Decision on container design

KennyTM~ kennytm at gmail.com
Sat Jan 29 10:34:32 PST 2011


On Jan 30, 11 01:09, Simon Buerger wrote:
> On 28.01.2011 19:31, Andrei Alexandrescu wrote:
>> 1. Containers will be classes.
>>
>> 2. Most of the methods in existing containers will be final. It's up
>> to the container to make a method final or not.
>>
>> 3. Containers and their ranges decide whether they give away
>> references to their objects. Sealing is a great idea but it makes
>> everybody's life too complicated. I'll defer sealing to future
>> improvements in the language and/or the reflection subsystem.
>>
>> 4. Containers will assume that objects are cheap to copy so they won't
>> worry about moving primitives.
>
> Not perfectly what I would like, but a reasonable choice, and most
> important to actually have a mature container-lib. But there are other
> choices remaining: what containers will be there and what will they be
> called? My suggestion is
>
> * Set, MulitSet, Map, MultiMap (hash-table based)
> * OrderedSet, OrderedMultiSet, OrderedMap, OrderedMultiMap (tree-based)
> * Sequence (like stl-Deque. the name is just more intuitive. Funny
> enough, the stl-deque implemenation has nothing to do with a "doubly
> linked list")

A 'deque' just mean a double-ended queue, not necessarily doubly linked 
list. I don't like the name Sequence since it doesn't specify the 
container can be modified from both ends. 'Deque' is just fine.
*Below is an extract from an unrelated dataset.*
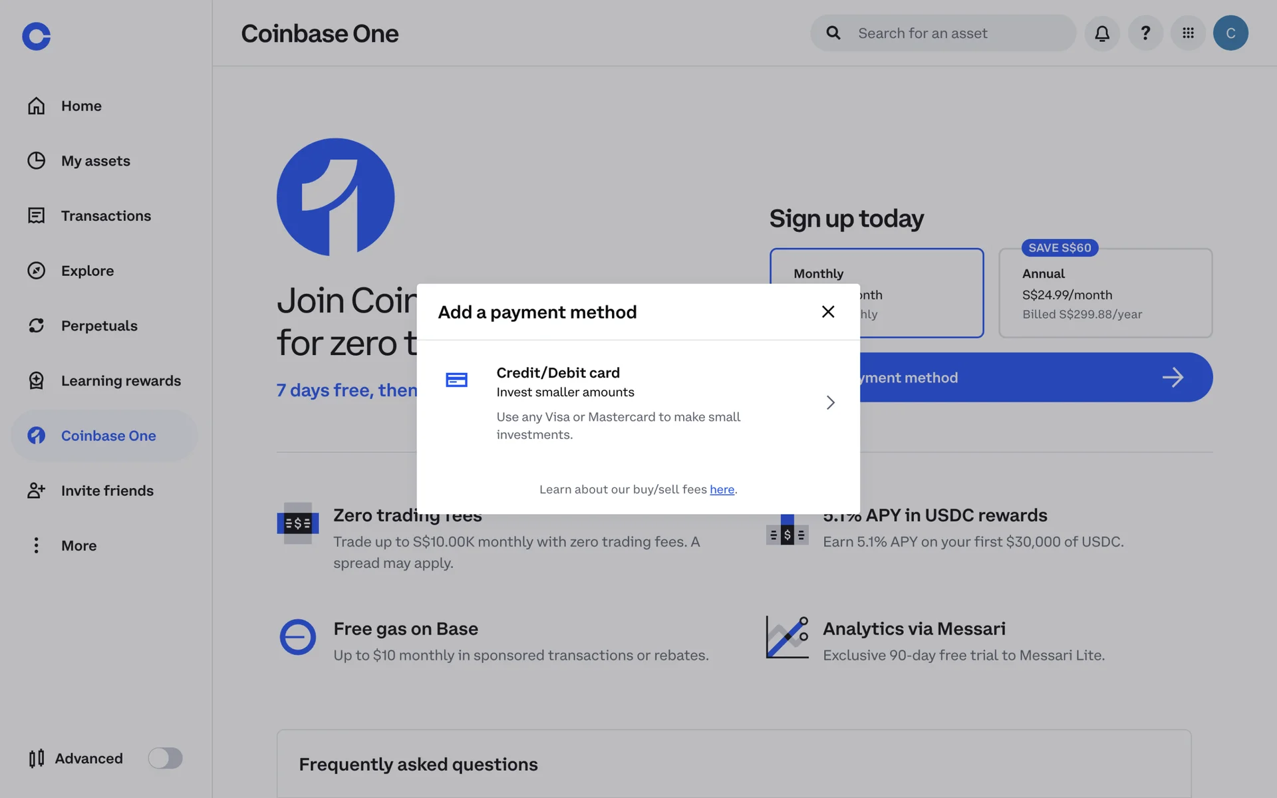Toggle the Advanced mode switch
The height and width of the screenshot is (798, 1277).
pos(165,758)
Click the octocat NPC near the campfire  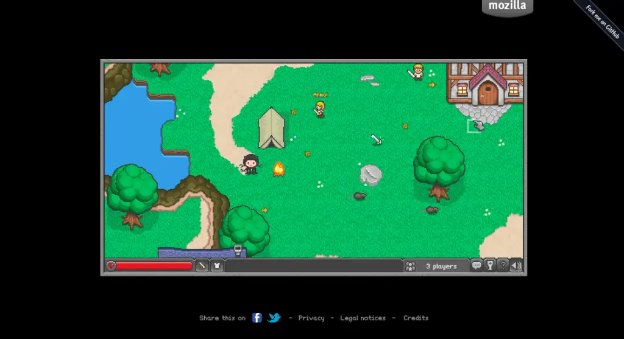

> * Array (like stl-vector. I think "vector" is a kinda strange name, but
> that may be only my impression)
> * List (linked list)
>
> * Stack/Queue/PriorityQueue should be done on top of an other class,
> with a "impl"-template-param, like the stl-ones
>
> Things to note:
> * container should be named with respect to their use, not the
> implementation. "HashSet" is a bad name, because the user shouldnt care
> about the implemenation.
>

Except that there is already a std.container.RedBlackTree named in this 
fashion :).

> * unordered sets are used more often than ordered. So it should be
> "Set/OrderedSet", and not "UnorderedSet/Set" (also, the first one is two
> characters less typing *g*)
>
> * opEqual should work between different types of Sets (or Maps, or
> sequences). Nothing wrong with comparing an ordered to an unordered one,
> or a list to an array.
>

This breaks transitivity of '==' unnecessarily. I don't see the benefit 
of comparing two different kinds of containers. If you really need to 
compare them, use std.algorithm.equal.